EXERCISE INSTRUCTIONS
Repeat exactly, and only, the lines from the line containing "Task: Click Vehicle Information red info icon" through the last line of the records below, including both.

PROVIDED DATA
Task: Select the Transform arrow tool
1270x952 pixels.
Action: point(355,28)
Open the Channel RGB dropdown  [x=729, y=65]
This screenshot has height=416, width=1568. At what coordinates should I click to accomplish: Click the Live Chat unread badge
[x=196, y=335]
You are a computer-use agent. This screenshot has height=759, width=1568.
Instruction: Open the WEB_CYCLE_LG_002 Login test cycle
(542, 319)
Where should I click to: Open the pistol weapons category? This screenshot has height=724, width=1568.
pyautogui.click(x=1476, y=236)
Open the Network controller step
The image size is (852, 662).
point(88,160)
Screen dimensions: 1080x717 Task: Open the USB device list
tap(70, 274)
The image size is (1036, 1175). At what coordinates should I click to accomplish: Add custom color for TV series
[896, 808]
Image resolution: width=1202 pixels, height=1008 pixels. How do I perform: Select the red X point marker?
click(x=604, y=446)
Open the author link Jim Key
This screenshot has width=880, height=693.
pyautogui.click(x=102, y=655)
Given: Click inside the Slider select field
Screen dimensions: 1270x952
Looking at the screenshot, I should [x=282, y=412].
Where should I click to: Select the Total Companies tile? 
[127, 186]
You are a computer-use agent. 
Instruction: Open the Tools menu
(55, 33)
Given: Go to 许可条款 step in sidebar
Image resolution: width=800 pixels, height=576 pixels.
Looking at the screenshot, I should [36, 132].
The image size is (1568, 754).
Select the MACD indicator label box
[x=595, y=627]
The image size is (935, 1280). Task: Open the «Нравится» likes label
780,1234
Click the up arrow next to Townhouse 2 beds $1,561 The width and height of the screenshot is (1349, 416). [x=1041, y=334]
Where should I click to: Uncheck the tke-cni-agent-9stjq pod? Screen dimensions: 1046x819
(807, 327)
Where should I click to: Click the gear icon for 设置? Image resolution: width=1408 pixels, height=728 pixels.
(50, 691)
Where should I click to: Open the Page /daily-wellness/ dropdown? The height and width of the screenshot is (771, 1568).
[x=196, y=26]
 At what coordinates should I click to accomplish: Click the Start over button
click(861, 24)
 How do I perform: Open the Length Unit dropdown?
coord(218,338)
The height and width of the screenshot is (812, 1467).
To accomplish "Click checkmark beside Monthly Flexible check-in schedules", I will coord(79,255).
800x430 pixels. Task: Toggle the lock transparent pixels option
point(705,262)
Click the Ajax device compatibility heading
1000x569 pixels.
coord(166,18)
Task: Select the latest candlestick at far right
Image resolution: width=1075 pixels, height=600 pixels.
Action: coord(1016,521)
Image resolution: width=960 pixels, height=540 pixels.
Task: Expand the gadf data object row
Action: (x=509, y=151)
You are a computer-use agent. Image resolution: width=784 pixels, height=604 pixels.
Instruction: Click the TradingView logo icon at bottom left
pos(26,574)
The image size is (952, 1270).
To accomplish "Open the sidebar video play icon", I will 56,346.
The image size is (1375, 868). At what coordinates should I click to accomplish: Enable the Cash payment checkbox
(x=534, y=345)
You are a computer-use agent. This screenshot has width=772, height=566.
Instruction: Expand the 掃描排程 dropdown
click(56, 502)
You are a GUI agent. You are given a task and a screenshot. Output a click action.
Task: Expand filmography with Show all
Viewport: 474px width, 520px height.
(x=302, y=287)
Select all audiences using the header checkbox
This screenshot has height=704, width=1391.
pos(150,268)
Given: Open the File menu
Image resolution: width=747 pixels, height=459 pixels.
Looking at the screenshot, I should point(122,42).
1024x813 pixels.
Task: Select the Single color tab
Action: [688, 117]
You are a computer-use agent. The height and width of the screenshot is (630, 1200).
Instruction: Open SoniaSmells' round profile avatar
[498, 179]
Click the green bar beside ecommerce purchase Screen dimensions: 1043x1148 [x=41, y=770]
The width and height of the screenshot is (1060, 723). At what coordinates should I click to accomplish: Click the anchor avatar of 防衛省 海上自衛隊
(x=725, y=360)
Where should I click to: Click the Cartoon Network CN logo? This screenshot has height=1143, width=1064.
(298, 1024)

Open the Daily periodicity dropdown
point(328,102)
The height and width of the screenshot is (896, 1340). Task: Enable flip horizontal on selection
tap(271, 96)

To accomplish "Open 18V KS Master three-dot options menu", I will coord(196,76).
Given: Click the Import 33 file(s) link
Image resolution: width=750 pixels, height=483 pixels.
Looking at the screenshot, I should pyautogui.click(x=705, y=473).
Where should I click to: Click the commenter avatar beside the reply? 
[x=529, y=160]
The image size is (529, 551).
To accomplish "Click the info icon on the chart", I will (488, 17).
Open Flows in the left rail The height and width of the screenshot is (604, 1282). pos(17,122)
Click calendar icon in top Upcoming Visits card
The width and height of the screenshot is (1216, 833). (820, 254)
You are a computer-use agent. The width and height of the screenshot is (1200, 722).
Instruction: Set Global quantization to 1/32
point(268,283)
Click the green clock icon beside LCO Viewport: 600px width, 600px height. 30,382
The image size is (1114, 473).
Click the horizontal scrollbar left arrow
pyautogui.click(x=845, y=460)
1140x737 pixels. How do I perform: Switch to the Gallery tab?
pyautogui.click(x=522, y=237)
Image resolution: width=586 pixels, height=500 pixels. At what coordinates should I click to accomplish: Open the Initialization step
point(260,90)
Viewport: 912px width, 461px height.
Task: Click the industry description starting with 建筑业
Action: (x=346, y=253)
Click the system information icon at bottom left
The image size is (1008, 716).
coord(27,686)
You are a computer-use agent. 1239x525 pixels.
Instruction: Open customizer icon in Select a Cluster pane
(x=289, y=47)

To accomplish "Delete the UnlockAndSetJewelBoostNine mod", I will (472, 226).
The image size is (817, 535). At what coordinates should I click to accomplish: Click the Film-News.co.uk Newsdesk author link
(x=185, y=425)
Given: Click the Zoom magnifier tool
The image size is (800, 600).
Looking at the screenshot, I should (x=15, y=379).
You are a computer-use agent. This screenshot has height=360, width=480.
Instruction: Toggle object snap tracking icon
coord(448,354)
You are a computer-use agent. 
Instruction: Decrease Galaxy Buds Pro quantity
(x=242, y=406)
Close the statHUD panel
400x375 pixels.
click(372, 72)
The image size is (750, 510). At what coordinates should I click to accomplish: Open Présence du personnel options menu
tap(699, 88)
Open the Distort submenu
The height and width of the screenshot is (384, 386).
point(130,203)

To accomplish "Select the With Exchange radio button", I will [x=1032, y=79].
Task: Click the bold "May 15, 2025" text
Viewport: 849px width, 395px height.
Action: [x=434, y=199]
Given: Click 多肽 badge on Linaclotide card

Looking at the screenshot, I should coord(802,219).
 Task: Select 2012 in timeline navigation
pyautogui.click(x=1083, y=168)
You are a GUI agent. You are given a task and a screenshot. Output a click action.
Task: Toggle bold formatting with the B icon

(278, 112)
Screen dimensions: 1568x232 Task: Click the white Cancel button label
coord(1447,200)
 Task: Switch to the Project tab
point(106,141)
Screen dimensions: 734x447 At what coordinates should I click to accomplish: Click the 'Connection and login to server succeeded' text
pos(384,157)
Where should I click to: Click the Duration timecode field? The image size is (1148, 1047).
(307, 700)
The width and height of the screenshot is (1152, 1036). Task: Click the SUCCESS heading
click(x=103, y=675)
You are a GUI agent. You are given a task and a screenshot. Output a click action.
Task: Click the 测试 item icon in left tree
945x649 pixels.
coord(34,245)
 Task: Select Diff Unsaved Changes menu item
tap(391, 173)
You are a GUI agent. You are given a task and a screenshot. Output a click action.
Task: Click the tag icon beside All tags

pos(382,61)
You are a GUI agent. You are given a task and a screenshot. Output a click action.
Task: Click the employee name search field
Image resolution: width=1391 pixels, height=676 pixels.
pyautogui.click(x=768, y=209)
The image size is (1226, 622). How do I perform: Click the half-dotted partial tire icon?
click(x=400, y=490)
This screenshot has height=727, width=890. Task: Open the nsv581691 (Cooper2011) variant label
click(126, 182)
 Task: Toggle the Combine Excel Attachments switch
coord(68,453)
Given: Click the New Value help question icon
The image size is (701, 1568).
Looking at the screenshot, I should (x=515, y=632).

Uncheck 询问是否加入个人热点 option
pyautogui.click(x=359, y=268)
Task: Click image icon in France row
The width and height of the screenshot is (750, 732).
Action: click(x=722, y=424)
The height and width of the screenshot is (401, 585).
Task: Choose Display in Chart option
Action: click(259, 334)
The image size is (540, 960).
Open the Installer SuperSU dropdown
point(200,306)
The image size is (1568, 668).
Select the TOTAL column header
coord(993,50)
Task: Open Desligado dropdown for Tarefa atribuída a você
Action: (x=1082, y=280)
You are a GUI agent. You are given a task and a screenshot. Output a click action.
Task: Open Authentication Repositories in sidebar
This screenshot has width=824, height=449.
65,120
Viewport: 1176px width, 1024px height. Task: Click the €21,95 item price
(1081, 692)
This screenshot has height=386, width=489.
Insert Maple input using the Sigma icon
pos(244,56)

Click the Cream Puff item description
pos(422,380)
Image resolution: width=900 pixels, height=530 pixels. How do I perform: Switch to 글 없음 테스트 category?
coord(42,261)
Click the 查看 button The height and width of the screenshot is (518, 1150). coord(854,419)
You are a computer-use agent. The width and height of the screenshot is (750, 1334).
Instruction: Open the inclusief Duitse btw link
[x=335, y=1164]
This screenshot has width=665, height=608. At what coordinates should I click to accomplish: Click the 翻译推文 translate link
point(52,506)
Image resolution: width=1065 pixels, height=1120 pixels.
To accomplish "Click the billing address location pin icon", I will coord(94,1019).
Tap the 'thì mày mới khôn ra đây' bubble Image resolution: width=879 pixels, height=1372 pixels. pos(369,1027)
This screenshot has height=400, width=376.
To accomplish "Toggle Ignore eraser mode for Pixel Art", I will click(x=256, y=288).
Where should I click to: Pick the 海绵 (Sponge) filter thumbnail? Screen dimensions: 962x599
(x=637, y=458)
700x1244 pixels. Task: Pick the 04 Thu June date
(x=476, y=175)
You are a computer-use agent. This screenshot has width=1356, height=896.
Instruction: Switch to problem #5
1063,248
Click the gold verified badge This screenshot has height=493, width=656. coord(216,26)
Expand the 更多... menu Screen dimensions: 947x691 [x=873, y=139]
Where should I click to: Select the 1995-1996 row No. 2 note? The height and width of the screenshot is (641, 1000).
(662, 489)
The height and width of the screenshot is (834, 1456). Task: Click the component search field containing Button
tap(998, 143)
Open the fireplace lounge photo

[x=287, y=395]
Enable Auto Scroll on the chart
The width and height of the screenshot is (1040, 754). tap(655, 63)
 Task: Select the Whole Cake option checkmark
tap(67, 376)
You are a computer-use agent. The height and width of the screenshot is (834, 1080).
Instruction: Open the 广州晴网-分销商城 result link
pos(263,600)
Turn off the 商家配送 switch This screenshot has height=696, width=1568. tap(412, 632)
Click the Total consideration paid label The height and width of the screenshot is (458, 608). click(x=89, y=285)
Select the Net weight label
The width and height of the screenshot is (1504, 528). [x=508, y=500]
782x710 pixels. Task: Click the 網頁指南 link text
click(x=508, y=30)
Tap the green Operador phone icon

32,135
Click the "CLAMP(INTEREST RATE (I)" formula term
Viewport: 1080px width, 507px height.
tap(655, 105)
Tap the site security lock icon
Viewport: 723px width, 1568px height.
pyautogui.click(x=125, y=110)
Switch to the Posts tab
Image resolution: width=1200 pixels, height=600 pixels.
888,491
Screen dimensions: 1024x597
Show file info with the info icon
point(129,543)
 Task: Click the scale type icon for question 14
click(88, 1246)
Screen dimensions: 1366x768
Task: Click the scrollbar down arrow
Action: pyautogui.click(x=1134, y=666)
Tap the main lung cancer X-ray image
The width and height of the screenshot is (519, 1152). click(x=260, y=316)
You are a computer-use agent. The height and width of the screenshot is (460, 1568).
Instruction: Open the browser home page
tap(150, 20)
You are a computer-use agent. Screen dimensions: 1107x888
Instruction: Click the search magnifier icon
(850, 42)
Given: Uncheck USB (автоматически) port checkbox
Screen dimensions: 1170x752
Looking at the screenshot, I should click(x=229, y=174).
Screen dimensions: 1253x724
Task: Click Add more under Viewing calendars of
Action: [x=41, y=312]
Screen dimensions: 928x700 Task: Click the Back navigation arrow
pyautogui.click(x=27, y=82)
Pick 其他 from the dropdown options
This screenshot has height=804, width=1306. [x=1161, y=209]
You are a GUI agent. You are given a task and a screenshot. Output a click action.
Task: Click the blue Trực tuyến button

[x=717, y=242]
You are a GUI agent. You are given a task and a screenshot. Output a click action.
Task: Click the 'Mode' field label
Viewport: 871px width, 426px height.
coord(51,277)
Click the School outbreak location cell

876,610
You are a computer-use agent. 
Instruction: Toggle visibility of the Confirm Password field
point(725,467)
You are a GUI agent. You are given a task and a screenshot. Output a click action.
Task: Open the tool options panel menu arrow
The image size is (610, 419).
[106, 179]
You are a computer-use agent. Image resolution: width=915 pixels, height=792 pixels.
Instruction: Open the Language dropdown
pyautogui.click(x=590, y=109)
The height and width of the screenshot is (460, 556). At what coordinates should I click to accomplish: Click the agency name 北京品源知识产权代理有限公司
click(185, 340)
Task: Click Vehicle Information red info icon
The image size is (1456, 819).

SOLUTION FOR THIS PROBLEM
Task: Click Vehicle Information red info icon
The image size is (1456, 819).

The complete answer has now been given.